SARS-CoV-2 Infection and Lung Regeneration


Fuxiaonan Zhao ^{# 1} , Qingwen Ma ^{# 1} , Qing Yue ^{# 1} , Huaiyong Chen ^{1 2 3 4}



Affiliations

• PMID: 35107300
• DOI: 10.1128/cmr.00188-21

Abstract

The lung is the primary site of severe acute respiratory syndrome coronavirus 2 (SARS-CoV-2)-induced immunopathology whereby the virus enters the host cells by binding to angiotensin-converting enzyme 2 (ACE2). Sophisticated regeneration and repair programs exist in the lungs to replenish injured cell populations. However, known resident stem/progenitor cells have been demonstrated to express ACE2, raising a substantial concern regarding the long-term consequences of impaired lung regeneration after SARS-CoV-2 infection. Moreover, clinical treatments may also affect lung repair from antiviral drug candidates to mechanical ventilation. In this review, we highlight how SARS-CoV-2 disrupts a program that governs lung homeostasis. We also summarize the current efforts of targeted therapy and supportive treatments for COVID-19 patients.
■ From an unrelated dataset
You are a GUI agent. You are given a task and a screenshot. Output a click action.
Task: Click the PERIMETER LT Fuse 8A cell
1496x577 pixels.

In addition, we discuss the pros and cons of cell therapy with mesenchymal stem cells or resident lung epithelial stem/progenitor cells in preventing post-acute sequelae of COVID-19. We propose that, in addition to symptomatic treatments being developed and applied in the clinic, targeting lung regeneration is also essential to restore lung homeostasis in COVID-19 patients.

Keywords: cell therapy; lung injury; mesenchymal stem cells; post-acute sequelae of COVID-19; resident epithelial stem/progenitor cells.